On oil prices you are right that there has been a big short term jump from 2002. Indeed I suspect recognition of the peak in conventional oil is the reason why this has happened. However you are missing the point of the new stable price at around 60 dollars. At that price both the extraction of unconventional oil and of renewables like wind power become profitable. So in terms of the markets what we are seeing is not a calculation that cheap conventional oil is inexhaustable, that would bring it back to 20, but rather that this source is coming to an end and that energy prices in general will thus cost around the equivalent of 60-80 USD a barrel.

In terms of the peak being more like a plateau and then gradual drop off than a peak and collapse - well that in fact is what the various graphs produced by peak oil predictors look like. At the bottom of the comment I have two graphs posted to the this article by a POP on indymedie.ie. The first is a proper prediction and it shows all supplies of oil and gas declining from a pessimistic peak in 2010. But it is 2030 before they have declined 10% and 2045 before they have declined 20% - back to the level of 1990. In terms of the debate this is what I meant by gradual decline. As above these graphs ignore coal but are still a decline matched by the forecast rise in alternatives in several countries. Forty years from now the graph predicts an acceleration in the rate of decline but in that time period I'd hope we'd want to extract less fossil fuels because of the CO2 problem.

The second graph was the typical careless summary of a POPer. It has no scale but to most people appears to show a collapse of supply right after the peak. This is not what is going to happen but is very often presented as the 'summary' of the most pessimistic data graphed properly before this. Someone hears the peak is in 2006, sees that graph and panics thinking civilisation will fall apart some time around 2010. I've even known pensioners who have sold their home and uprooted their family as a result of such panics - if they had looked at the real POP graph first they might have wondered how much worry they should give to an event which will take place after they are 100.

Actual typical POP worst case prediction which includes a guess at unconventionals
Actual typical POP worst case prediction which includes a guess at unconventionals

Typical panic now summary
Typical panic now summary

author by Terencepublication date Tue Apr 10, 2007 20:02Report this post to the editors

Lara,

There is indeed another Anarchist perspective on the problem elsewhere on this site.
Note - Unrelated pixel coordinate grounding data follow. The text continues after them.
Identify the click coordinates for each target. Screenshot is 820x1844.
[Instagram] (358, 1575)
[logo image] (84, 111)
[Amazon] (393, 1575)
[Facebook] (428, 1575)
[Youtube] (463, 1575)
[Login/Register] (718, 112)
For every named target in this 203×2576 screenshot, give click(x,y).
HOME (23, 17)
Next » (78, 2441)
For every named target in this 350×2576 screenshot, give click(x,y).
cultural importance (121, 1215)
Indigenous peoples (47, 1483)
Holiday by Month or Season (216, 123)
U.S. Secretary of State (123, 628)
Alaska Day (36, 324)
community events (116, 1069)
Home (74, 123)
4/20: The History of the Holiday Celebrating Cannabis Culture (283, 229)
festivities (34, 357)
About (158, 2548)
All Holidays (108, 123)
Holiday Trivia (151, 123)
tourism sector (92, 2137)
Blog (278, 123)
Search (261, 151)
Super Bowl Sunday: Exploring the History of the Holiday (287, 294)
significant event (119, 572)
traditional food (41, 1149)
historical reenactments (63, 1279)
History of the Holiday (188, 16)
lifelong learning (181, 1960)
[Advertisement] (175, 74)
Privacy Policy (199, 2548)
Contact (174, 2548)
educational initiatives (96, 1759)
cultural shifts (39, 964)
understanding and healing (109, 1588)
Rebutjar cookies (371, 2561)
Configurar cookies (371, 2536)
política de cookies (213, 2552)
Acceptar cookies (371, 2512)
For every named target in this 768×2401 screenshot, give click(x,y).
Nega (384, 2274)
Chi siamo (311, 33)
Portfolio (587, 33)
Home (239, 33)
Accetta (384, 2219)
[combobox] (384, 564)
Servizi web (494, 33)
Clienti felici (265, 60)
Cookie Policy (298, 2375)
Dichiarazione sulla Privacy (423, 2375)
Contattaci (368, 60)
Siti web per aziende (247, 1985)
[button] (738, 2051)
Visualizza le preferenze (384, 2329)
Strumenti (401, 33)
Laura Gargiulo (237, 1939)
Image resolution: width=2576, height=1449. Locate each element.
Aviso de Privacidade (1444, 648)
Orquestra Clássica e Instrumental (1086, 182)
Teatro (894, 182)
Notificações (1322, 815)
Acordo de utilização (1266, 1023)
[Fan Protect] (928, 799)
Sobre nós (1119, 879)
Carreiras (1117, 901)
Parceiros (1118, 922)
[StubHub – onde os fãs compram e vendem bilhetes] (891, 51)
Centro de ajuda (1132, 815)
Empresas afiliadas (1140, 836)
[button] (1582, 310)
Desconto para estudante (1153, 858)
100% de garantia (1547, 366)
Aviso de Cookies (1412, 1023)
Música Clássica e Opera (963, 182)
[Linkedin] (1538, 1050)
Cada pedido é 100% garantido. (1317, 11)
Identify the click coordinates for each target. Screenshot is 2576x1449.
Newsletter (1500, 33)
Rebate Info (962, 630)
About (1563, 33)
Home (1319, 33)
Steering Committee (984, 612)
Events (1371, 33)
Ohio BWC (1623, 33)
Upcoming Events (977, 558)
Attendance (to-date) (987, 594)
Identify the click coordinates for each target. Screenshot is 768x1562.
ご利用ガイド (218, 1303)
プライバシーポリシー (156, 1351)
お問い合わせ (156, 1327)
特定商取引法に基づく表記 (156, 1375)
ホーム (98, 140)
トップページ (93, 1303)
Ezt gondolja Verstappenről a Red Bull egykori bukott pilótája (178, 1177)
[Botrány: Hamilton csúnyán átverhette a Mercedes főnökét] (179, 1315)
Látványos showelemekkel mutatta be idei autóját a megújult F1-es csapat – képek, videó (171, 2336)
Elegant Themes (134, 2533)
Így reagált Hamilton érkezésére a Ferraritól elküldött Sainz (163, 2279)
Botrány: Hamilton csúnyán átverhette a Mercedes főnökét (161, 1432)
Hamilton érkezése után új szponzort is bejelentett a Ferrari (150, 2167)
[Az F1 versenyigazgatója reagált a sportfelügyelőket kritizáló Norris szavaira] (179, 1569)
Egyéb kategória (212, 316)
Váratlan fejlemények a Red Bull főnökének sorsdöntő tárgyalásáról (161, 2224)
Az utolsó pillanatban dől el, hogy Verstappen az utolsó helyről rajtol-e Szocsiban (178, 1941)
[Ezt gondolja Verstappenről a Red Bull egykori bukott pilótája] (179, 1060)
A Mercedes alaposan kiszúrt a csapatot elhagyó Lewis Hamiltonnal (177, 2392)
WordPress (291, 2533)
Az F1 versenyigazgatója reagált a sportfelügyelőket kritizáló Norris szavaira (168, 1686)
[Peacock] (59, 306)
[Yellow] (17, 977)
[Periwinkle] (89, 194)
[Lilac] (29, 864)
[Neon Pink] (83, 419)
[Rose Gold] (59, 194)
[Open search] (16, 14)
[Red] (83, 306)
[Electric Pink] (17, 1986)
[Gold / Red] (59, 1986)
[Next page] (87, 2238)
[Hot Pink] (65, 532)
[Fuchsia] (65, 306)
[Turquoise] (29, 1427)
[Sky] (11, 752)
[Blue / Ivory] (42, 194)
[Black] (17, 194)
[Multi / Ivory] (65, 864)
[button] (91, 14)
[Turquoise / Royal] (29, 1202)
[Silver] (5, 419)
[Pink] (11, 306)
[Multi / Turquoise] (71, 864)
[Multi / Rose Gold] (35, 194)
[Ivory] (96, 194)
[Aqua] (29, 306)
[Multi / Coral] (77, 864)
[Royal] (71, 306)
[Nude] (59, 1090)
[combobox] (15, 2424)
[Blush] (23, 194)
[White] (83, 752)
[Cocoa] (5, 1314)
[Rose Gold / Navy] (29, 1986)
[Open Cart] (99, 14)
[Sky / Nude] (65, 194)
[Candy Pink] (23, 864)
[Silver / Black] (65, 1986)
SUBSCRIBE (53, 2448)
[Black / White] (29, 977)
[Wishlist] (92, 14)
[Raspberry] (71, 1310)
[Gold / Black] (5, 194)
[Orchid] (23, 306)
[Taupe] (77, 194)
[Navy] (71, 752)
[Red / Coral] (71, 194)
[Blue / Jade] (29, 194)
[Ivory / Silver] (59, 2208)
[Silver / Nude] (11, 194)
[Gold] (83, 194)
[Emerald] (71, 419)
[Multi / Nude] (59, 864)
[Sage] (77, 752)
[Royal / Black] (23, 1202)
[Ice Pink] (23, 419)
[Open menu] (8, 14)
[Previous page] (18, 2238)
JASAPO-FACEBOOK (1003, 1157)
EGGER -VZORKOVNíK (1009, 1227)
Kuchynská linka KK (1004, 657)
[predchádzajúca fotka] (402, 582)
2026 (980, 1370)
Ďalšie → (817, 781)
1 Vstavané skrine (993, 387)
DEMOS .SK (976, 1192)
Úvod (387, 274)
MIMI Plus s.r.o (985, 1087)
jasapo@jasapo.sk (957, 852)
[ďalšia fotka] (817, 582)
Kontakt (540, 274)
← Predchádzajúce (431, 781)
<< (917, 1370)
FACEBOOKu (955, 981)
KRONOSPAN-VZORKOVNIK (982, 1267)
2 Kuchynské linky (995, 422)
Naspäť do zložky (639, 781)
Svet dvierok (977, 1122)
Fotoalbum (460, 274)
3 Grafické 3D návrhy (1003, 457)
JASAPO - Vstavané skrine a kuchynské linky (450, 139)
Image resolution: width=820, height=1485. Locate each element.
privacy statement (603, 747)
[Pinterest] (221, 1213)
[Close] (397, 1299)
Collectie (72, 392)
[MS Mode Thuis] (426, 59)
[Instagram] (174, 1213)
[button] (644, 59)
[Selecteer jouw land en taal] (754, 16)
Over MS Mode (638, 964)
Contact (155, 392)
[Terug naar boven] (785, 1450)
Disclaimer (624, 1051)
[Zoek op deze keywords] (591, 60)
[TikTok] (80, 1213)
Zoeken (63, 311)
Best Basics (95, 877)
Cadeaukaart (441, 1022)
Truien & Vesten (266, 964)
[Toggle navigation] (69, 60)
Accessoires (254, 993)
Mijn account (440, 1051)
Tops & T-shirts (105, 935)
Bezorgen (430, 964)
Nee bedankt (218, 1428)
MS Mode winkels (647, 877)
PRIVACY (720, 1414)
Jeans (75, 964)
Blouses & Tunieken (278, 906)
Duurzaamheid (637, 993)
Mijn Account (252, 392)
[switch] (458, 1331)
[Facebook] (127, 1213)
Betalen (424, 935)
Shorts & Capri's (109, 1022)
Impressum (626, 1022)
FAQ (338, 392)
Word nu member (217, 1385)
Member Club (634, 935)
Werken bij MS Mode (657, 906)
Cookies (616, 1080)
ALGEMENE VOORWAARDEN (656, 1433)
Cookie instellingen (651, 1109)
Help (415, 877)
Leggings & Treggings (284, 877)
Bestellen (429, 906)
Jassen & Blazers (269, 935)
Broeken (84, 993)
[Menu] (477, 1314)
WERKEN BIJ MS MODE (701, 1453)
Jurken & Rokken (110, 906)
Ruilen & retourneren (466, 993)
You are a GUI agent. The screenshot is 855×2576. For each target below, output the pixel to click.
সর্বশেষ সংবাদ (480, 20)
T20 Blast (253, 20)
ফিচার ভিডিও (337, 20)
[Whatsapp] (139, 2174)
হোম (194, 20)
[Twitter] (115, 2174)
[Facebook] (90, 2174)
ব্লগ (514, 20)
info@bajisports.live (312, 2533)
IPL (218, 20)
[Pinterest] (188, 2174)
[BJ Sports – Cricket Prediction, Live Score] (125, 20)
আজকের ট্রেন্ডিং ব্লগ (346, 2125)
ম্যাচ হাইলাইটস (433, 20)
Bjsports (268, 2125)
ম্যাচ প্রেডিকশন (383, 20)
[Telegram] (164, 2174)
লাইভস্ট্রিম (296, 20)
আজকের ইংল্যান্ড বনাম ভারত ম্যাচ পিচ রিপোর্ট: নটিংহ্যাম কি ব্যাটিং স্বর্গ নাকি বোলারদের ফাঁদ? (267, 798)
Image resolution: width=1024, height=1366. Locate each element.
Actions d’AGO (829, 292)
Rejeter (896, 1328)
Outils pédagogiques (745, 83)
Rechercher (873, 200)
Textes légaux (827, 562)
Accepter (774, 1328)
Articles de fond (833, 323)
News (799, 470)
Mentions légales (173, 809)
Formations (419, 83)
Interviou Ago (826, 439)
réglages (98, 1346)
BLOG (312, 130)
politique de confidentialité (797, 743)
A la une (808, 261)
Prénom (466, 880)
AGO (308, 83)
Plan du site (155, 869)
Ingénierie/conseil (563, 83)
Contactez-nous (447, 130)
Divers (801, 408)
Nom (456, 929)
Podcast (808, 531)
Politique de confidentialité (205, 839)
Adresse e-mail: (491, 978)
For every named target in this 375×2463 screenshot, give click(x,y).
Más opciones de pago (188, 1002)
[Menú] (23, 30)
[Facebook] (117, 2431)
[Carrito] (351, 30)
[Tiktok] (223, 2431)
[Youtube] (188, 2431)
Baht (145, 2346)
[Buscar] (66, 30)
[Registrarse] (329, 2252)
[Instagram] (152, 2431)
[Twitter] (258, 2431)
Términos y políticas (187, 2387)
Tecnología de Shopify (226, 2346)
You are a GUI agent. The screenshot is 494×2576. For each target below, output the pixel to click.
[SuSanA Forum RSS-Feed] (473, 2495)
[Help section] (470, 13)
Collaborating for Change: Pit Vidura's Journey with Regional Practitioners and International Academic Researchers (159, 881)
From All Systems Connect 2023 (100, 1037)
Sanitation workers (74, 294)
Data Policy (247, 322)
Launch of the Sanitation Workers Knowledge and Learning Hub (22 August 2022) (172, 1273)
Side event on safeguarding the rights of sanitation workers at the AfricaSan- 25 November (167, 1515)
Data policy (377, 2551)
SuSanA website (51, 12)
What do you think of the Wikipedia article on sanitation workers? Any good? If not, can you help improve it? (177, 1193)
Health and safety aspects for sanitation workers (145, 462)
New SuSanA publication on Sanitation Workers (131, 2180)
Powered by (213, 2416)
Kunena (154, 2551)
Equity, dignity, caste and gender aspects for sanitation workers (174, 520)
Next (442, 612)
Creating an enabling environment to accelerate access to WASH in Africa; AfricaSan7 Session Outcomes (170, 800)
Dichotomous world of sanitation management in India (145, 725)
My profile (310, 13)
It is a far longer and unfortunately less readable article, but is basically at odds with the optimism in the above article.

It is called: "Anarchism and the Peak oil argument" and can be found at the URL below.

Actually I intend to reply to the above article in full but have not yet have had the time to put a reply together that addresses most of the points raised

Related Link: http://www.anarkismo.net/newswire.php?story_id=2672
author by Andrewpublication date Tue Apr 10, 2007 21:51Report this post to the editors

Terrys article is well worth reading for the more pessimistic persepective but one that also provides an overall anarchist analysis. The problem I have is that a lot of the other material being uncritically circulated on anarchist sites the issue ignores the role of the state, capital and class. I wouldn't imagine our article as any sort of final word but at least it means we have both sides of the debate being argued out in some detail.

author by Terencepublication date Fri May 11, 2007 08:13Report this post to the editors

I have written a full response to this article over on Indymedia Ireland where the article also appeared. You can see it at the URL below.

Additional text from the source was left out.